Adapting to a world of virtual conferences

Breaking down these components is especially relevant now because the coronavirus pandemic has stopped all physical conferences. These have been a huge part of the go-to-market strategy for developer products so how should companies adapt?

As you can see from all the components above, the talk is just one part of speaking at conferences. There is significantly more value in the long-tail of all the aspects of a talk than just speaking at people who happen to be present in the room at the time.

Companies have been running webinars for a long time. Conferences are just more complicated versions of webinars (mostly due to having multiple speakers presenting from multiple locations). In the next few weeks I’m going to be “attending” several conferences that I had originally planned to attend in-person. The talks are the same, they’re just being delivered via video conference.

From the above components, the only one you cannot run as effectively remotely is networking but you could still experiment with some novel ideas e.g. a group Slack, pairing attendees for random chats, running small group discussions, etc.

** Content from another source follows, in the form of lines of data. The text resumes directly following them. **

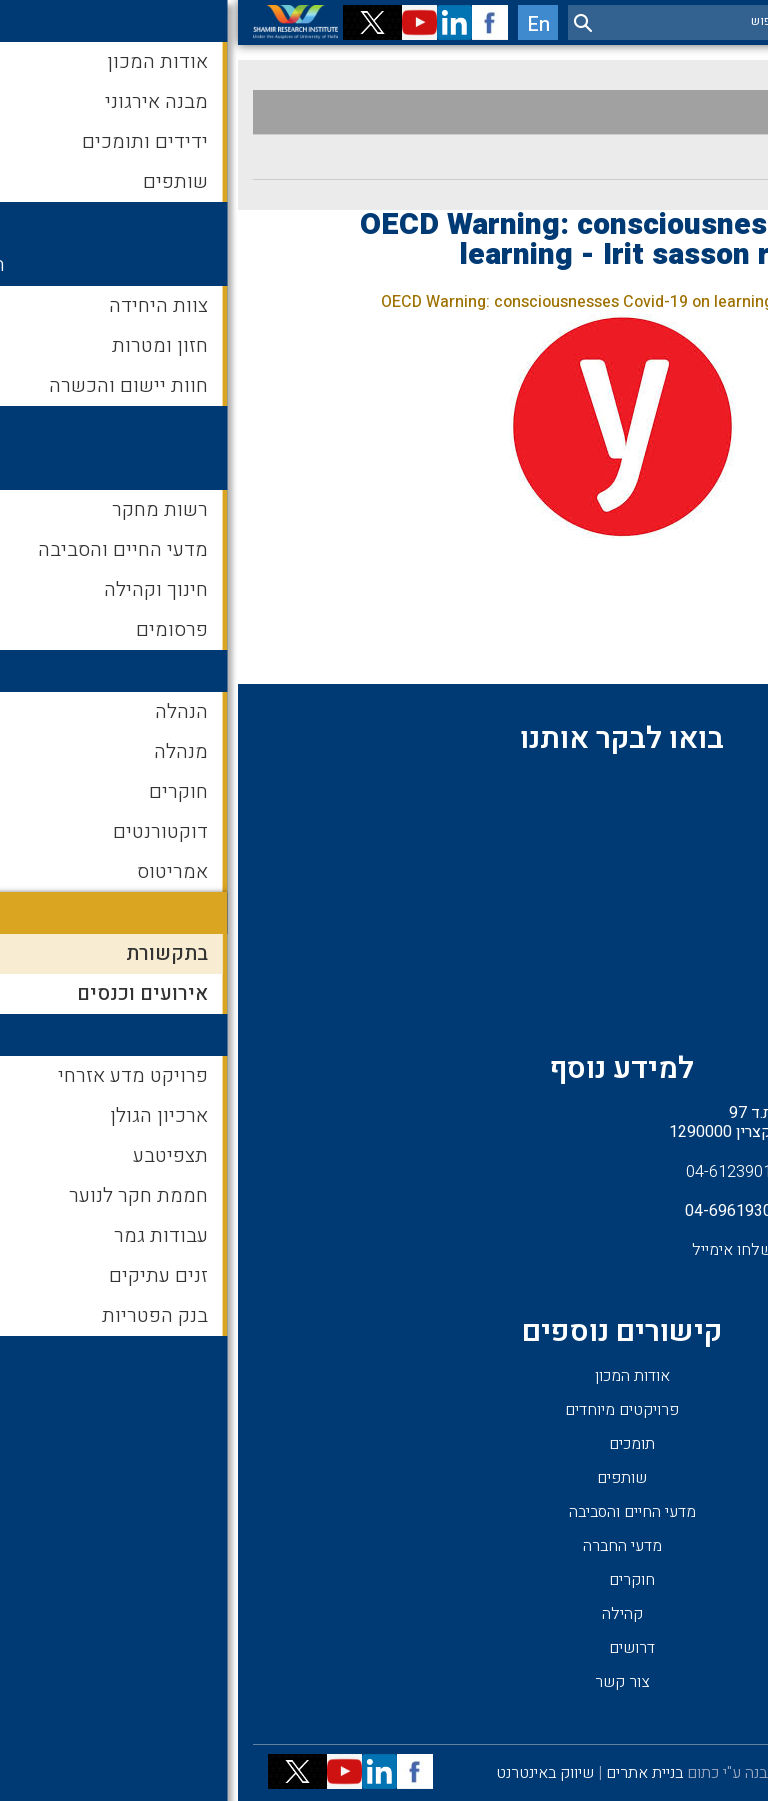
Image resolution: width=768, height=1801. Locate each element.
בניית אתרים (406, 1773)
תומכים (394, 1444)
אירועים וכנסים (692, 157)
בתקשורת (711, 112)
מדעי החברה (384, 1546)
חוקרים (394, 1580)
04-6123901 (491, 1172)
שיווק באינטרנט (307, 1773)
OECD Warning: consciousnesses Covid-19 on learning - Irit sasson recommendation (448, 302)
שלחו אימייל (494, 1250)
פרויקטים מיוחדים (384, 1410)
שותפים (384, 1478)
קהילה (384, 1614)
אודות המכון (394, 1376)
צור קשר (384, 1682)
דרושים (394, 1648)
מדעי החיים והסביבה (394, 1512)
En (300, 24)
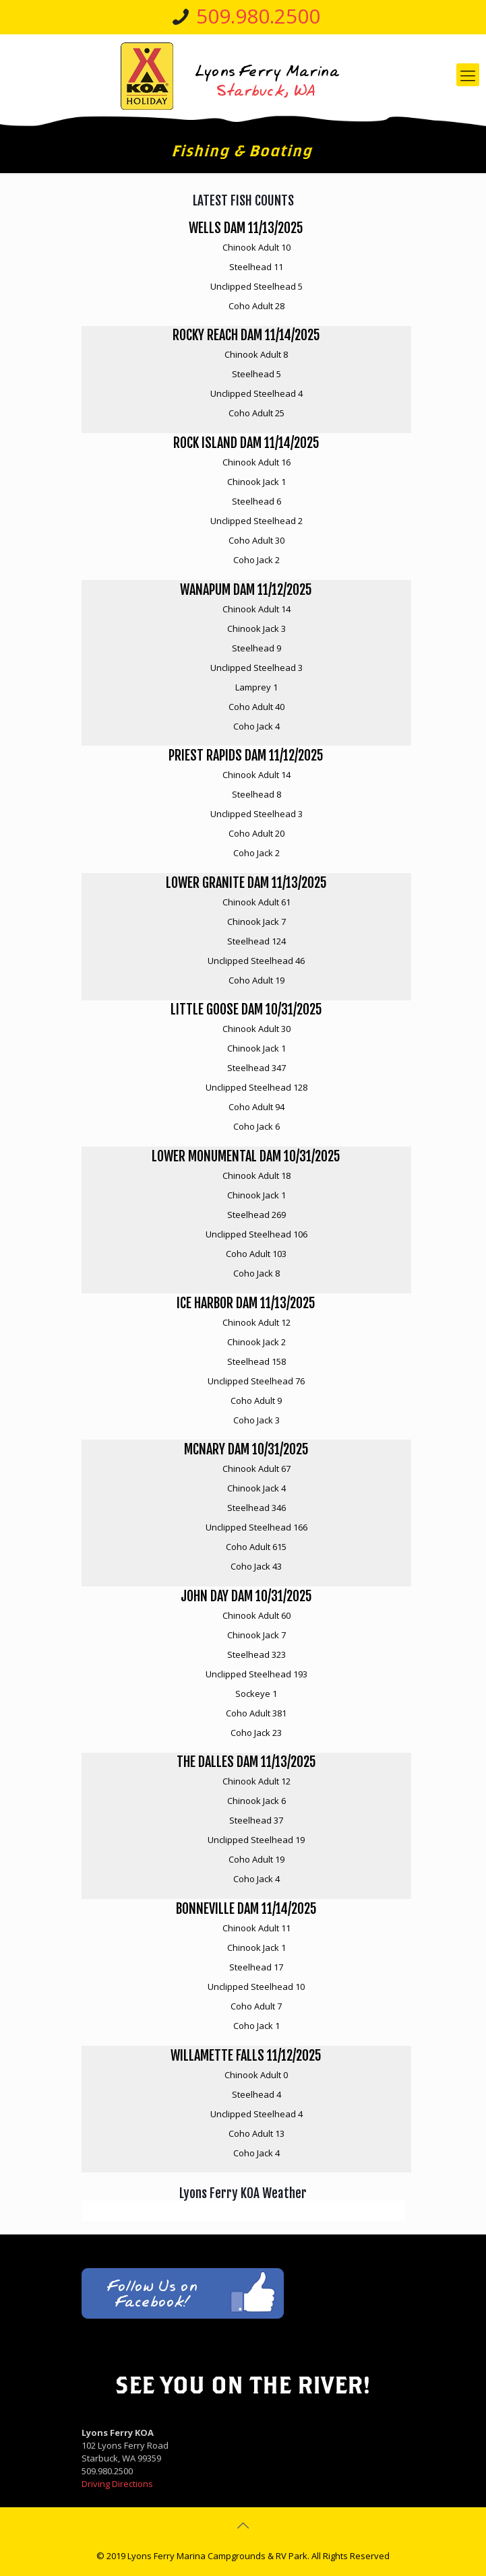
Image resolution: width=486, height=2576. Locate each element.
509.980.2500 (258, 16)
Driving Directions (117, 2484)
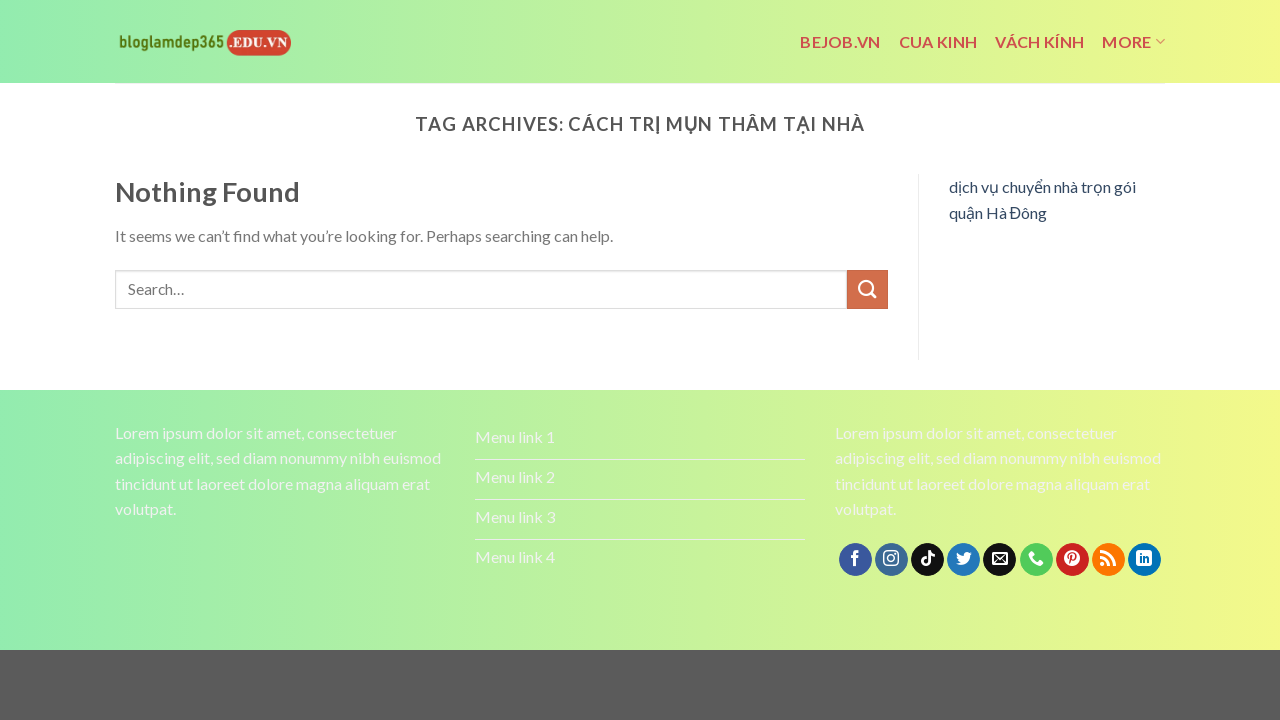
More (1133, 42)
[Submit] (867, 289)
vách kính (1039, 41)
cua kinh (938, 41)
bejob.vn (840, 41)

Sponsoring is more challenging because you cannot emulate the spontaneous nature of people coming up to your stand or booth. You can still have your name associated with the branding of a conference but opt-in contact with attendees will be more difficult. Perhaps attendees will be more willing to hear more of a commercial pitch during talks, or perhaps organisers will be happy to send out materials as part of their normal communications e.g. in newsletters or announcements. I expect there will be some experimentation over the coming months.

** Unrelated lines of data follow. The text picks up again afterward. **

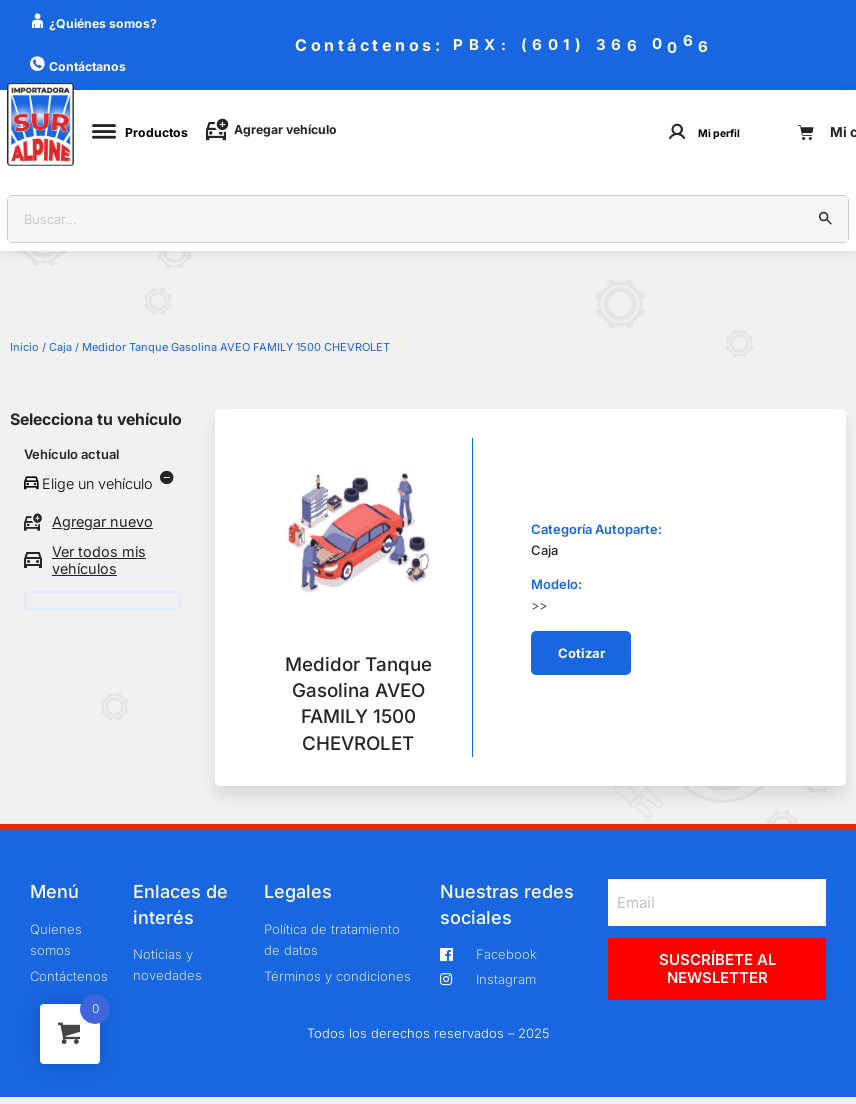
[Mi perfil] (677, 131)
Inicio (24, 347)
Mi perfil (719, 133)
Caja (60, 347)
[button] (581, 653)
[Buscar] (826, 219)
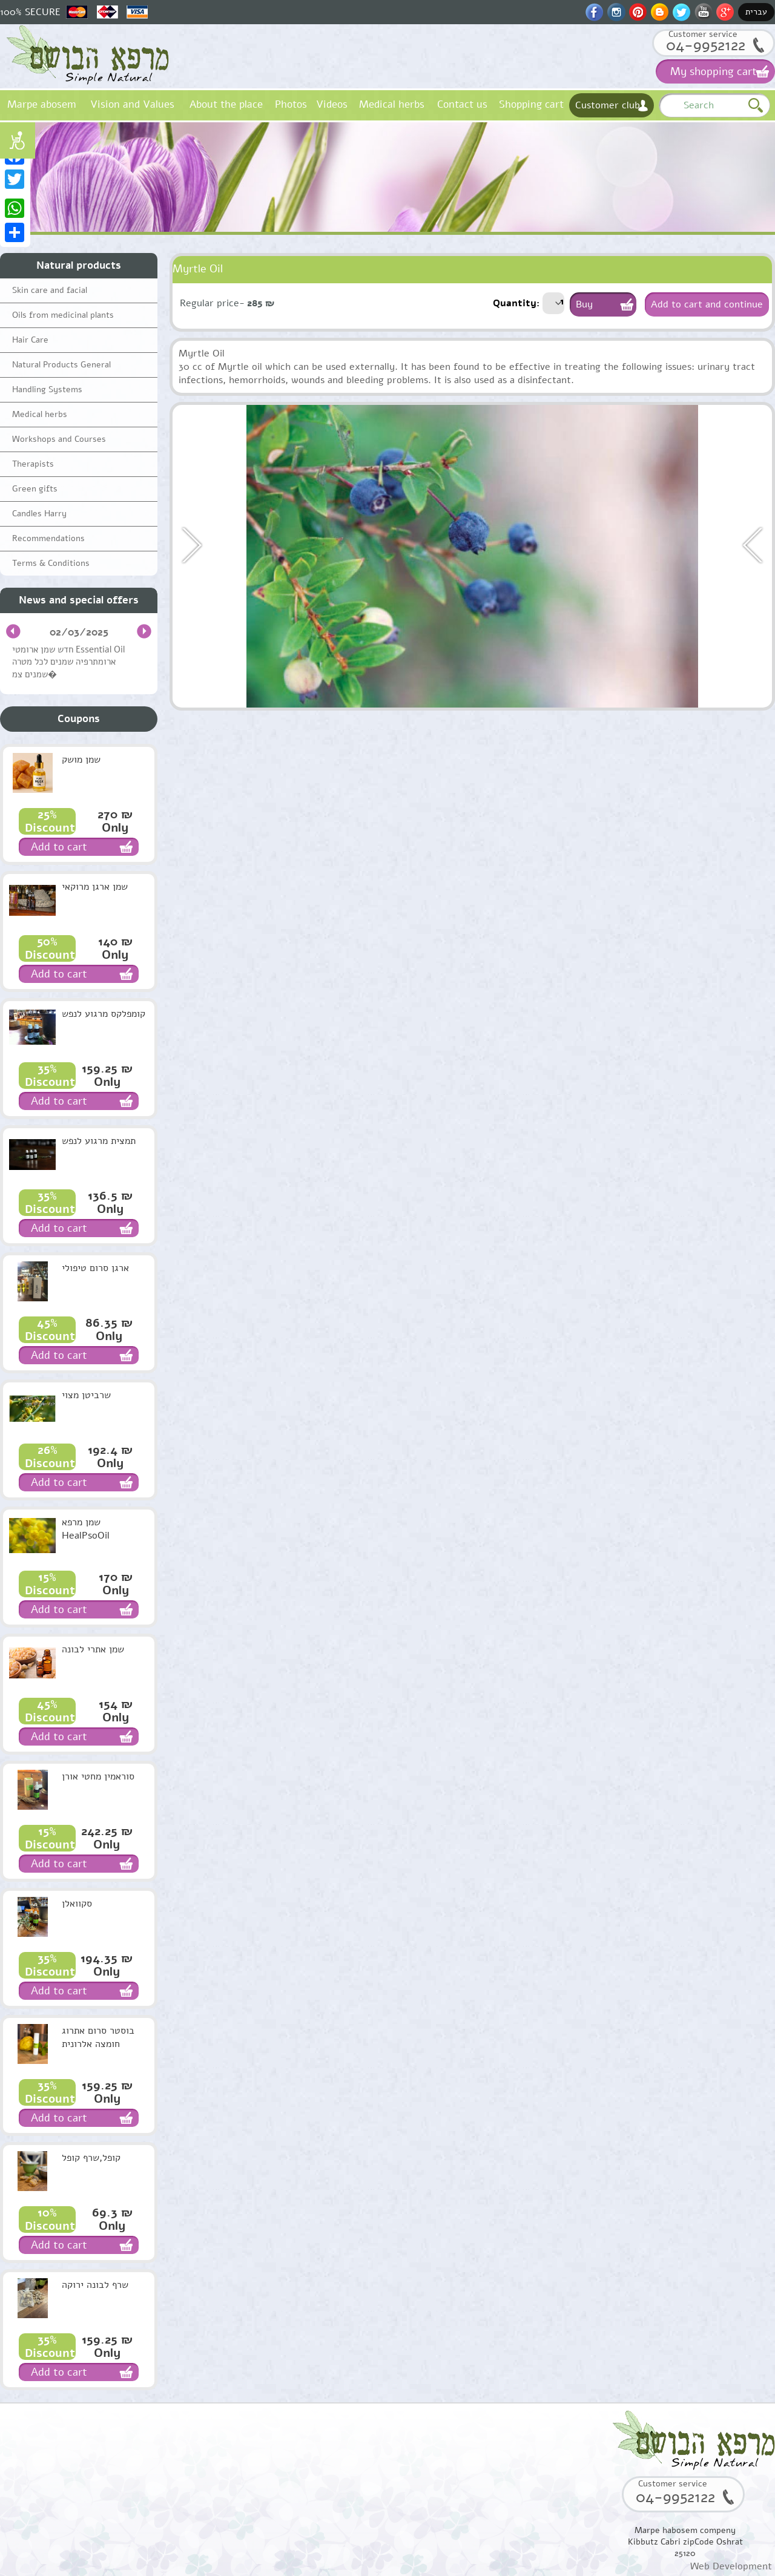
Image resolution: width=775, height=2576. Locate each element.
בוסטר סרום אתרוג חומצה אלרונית (98, 2037)
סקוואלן (77, 1903)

Valuable materials increase in value over time

A big challenge to adapting operations in the current pandemic is the uncertainty around when things will return to normal as well as what the new “normal” will be. Companies will certainly still need developer tools but will there be as much travel? Will conferences move to an entirely virtual model (with huge environmental benefits), or perhaps there will be a new a hybrid model with remote + physical attendance.

At least one advantage to no-travel is all the extra time that can be spent writing.

Whatever happens, we can be sure this crisis will end. If you produce high quality materials they will be useful for many years to come. Valuable materials increase in value over time. Some of my most highly trafficked blog posts are several years old, and that was certainly the case at Server Density. The best content is evergreen.

The biggest mistake is failing to create high-quality content early enough. There are plenty of examples of how to do this well – Stripe Docs, Zapier’s Guides e.g. Remote Work, Cloudflare’s Blog – but I often see approaches to “content” as simply writing short blog posts on an irregular cadence as an after-thought to the product. That won’t work. It takes years to develop but investing the time, effort and money in high-quality is crucial to successfully selling in the developer market.